Le auto americane viaggiano con la benzina ricavata dal petrolio russo raffinato nello stabilimento della Lukoil a Priolo, in provincia di Siracusa. E’ la paradossale triangolazione attraverso cui il greggio di Mosca, secondo un’indagine del Wall Street Journal, “elude” le sanzioni Usa per la guerra in Ucraina, sfruttando le pilatesche scappatoie offerte dalle stesse sanzioni. Le misure punitive introdotte da Washington a fine febbraio prevedono infatti un’esclusione per il petrolio “sostanzialmente trasformato in prodotto fatto all’estero”. Una volta lavorato nella raffineria di Priolo, la seconda più grande d’Italia e la quinta in Europa, l’oro nero russo diventa “prodotto italiano” e sbarca (legalmente) negli impianti della Exxon in Texas o in New Jersey in quelli della Lukoil, che negli Usa non è sanzionata e ha 230 stazioni di servizio in 11 Stati (in gran parte però di proprietà di franchising individuali americane).

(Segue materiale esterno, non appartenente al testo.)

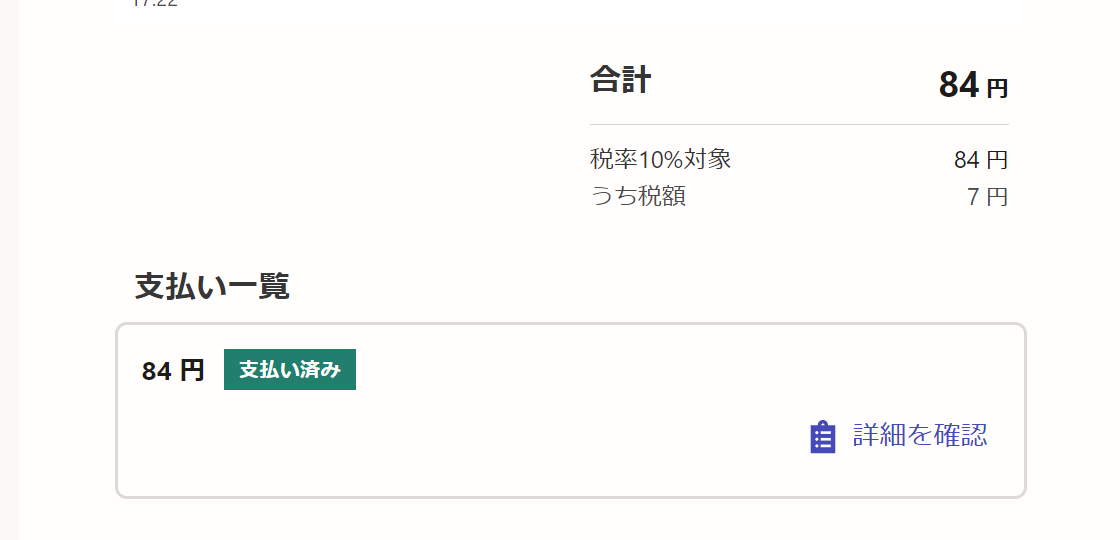Click the 84 円 value beside 税率10%対象
The height and width of the screenshot is (540, 1120).
click(980, 160)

L’export in Usa è stato finora di quasi 5 milioni di barili di prodotti petroliferi, di cui la metà di benzina, abbastanza per fare il pieno a 7 milioni di automobili. E a volte il greggio di Mosca lavorato è tornato addirittura in Europa dagli Stati Uniti. L’indagine del Wsj è sintetizzata in un video – finito su tutti i giornali del mondo – che ripercorre il tragitto delle petroliere russe, con tanto di immagini satellitari. Ora ci si chiede cosa succederà quando dal 5 dicembre entrerà in vigore l’embargo Ue sul petrolio russo, mettendo a rischio l’economia locale siciliana e l’occupazione di diverse migliaia di dipendenti, considerando l’indotto.

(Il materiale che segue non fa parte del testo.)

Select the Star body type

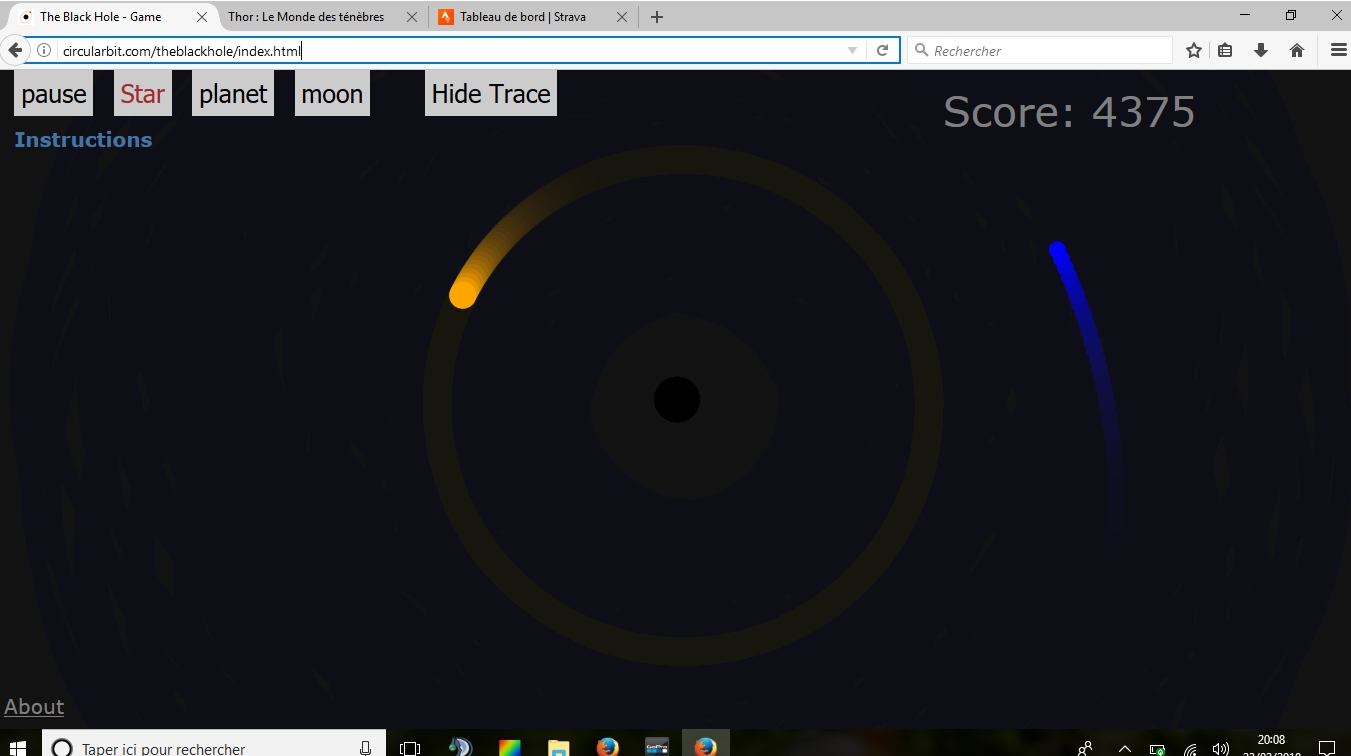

“La Isab di Priolo non ha eluso il sistema sanzionatorio che entra in vigore dal 5 dicembre”, ha affermato il ministro delle Imprese Adolfo Urso riferendosi alla misura europea e assicurando che il governo è al lavoro “per garantire la continuità delle attività produttive, così importanti sul piano nazionale e per l’economia siciliana, in sintonia con il ministero dell’Economia e la Regione Sicilia”. La raffineria di Priolo è gestita dall’elvetica Isab, a sua volta controllata dalla Lukoil. Prima delle sanzioni trattava il greggio proveniente da vari Paesi e il petrolio russo pesava in media il 30%. Ora il 93% arriva da Mosca, perché le banche europee hanno smesso di finanziare l’Isab.

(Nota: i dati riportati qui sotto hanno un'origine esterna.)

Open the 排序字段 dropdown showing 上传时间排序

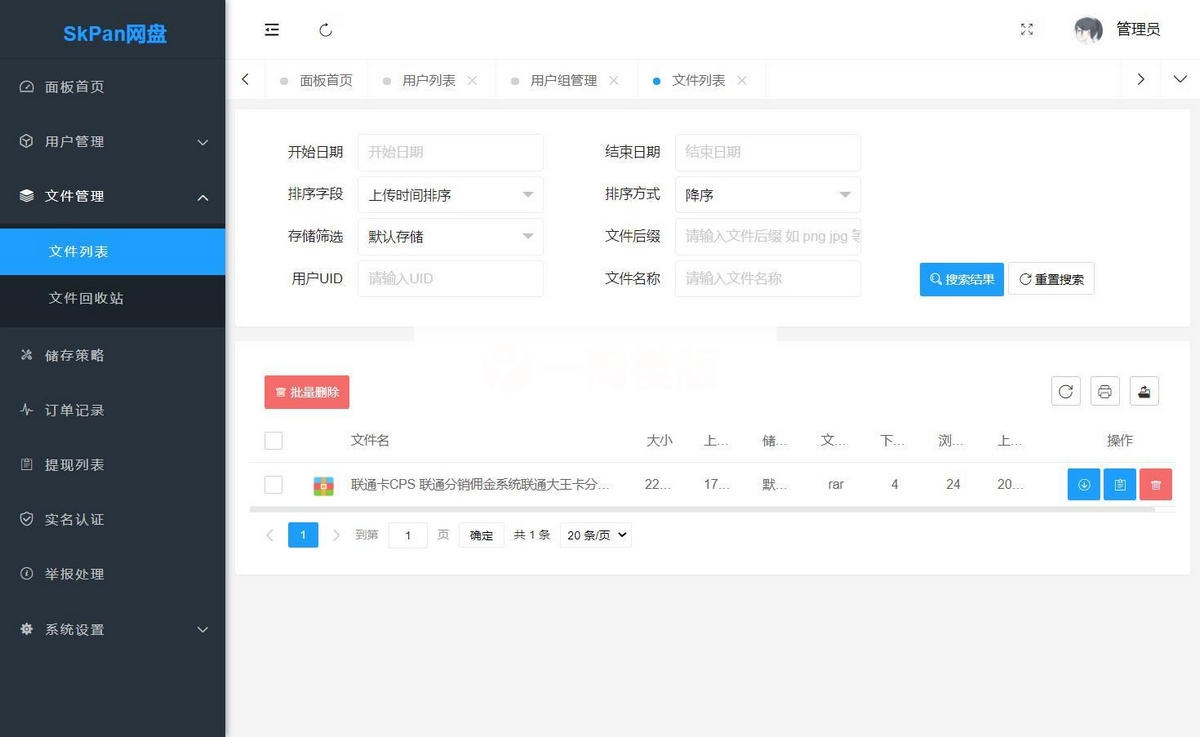tap(450, 194)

Anche la Confindustria locale ha commentato con una certa sorpresa la notizia del Wsj. “Non ci sono le condizioni per dire che ci sia un’elusione perché non c’è alcun divieto di esportare prodotti che derivano dal petrolio russo. L’embargo scatterà comunque il 5 dicembre per la Comunità europea”, ha osservato Diego Bivona, presidente di Confindustria Siracusa. Stessa posizione da parte del segretario generale della Fiom-Cgil di Siracusa, Antonio Recano, che ha espresso però preoccupazione per la mancanza di segnali finora dal mondo bancario, ad un mese dall’entrata in vigore dell’embargo europeo.
Lo ‘scoop’ del quotidiano arriva mentre il nuovo governo italiano sta lavorando per risolvere il problema della sopravvivenza di Isab. Proprio nei giorni scorsi i ministri dell’Economia Giorgetti e delle Imprese Urso avevano definito un importante passo avanti la decisione tecnica del comitato di sicurezza finanziaria del Mef, secondo cui Isab non è sottoposta a nessuna misura restrittiva da parte della Ue. Cosa che spiana la strada a possibili soluzioni. Lo stesso Urso la scorsa settimana aveva annunciato che il governo sta “seguendo alcune ipotesi di investimento o di acquisizione di questa impresa per consentirle di andare oltre la fatidica data in cui scatteranno le sanzioni” Ue. In settembre il Financial Times aveva rivelato che un fondo di investimento americano è interessato all’acquisto di Isab: Crossbridge Energy Partner, società facente capo a Postlane Capital Partner.